К веселой мужской компании, путешествовавшей на «Квэйкер-Сити», часто присоединялся юноша лет восемнадцати — Чарльз Лэнгдон. Мужественные, видавшие виды люди, вроде Твэна, вызывали восхищение Чарли. Отец послал Чарли в длительное путешествие, чтобы он повидал свет, узнал людей — ведь Джервис Лэнгдон, один из богатейших жителей города Элмайры в штате Нью-Йорк, оставит сыну шахты и крупную оптовую торговлю углем.

Как и во всяком хорошо воспитанном мужчине из лучших семейств Элмайры, в Чарли совмещалось преклонение перед «настоящей», грубой мужской компанией с культом своей семьи, которой ничто из этого мужского мира коснуться не может.

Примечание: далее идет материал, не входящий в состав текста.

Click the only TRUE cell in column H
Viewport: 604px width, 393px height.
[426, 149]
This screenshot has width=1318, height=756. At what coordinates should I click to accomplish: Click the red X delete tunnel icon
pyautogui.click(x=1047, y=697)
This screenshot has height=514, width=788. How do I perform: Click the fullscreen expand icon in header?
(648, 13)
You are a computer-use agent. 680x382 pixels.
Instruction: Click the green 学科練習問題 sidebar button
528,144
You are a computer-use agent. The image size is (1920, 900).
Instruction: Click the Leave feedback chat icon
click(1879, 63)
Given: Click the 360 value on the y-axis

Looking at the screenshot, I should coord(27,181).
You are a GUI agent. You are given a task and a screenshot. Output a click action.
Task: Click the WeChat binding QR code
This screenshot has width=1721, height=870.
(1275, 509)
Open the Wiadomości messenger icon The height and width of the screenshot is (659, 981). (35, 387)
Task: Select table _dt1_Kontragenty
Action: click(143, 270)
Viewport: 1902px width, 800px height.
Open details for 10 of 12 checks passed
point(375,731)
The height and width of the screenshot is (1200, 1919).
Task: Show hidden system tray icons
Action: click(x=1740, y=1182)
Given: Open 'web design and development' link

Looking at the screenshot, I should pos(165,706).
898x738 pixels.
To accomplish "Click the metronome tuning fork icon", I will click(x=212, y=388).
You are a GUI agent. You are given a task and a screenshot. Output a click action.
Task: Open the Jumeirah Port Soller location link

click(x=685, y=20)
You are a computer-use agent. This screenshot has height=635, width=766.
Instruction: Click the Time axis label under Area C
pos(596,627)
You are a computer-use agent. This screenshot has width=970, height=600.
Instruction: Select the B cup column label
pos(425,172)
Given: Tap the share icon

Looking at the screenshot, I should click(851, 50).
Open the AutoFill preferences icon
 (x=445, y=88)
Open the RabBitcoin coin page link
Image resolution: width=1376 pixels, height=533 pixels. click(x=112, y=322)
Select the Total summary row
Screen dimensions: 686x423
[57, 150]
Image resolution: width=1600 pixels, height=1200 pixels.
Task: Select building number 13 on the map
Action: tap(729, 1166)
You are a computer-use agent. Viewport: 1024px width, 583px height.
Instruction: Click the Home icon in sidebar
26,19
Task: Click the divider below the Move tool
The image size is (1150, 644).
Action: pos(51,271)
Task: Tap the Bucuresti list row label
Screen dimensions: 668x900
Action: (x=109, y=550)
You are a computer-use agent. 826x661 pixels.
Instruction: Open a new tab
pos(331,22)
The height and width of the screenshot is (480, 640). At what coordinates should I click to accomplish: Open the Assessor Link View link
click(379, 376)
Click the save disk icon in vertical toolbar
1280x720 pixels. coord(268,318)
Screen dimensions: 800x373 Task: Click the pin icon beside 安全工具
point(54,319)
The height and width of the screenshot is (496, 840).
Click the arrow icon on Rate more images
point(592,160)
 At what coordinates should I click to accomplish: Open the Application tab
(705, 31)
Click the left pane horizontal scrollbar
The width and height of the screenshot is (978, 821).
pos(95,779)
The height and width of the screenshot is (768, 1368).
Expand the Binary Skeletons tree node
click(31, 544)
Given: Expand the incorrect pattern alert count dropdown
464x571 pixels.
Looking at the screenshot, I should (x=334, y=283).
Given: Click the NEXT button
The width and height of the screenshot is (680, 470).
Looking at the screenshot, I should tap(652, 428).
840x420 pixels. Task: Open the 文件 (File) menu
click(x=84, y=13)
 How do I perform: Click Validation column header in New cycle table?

С Твэном, конечно, весело. Его профессия — забавлять, смешить людей. Поэтому неплохо бы показать Твэна родным. Сестре Оливии, болезненной, печальной девушке, доставило бы удовольствие послушать, как Твэн, смешно растягивая слова, рассказывает какой-нибудь вполне приличный анекдот. Это даже поднимет авторитет Чарли в глазах родных. Вот какой у юного Лэнгдона приятель — известный юморист Твэн.

Но когда однажды (это было в Смирне) Чарли показал Твэну превосходно исполненную миниатюру своей сестры Оливии и тот попросил разрешения оставить у себя эту миниатюру на несколько дней, Чарли, конечно, отказал.

Несколько друзей по «Квэйкер-Сити» устроили в Нью-Йорке выпивку. Присоединился и Чарли, который приехал в Нью-Йорк с отцом и Оливией. Чарли пригласил Твэна пойти вместе с Лэнгдонами на лекцию Диккенса. Твэн охотно согласился — на миниатюре лицо Оливии казалось таким милым. В семье Оливию считали мученицей, далекой от всего земного, — несколько лет тому назад она сильно ушиблась, поскользнувшись на льду, и долго не вставала с постели.

Диккенс читал отрывок из «Давида Копперфильда». Этот знаменитый английский писатель, поднявшийся из низов, прошедший сквозь мучительную школу журнализма, сохранил подлинную силу таланта, гнев против тех, кто ради корысти уродует в человеке все живое.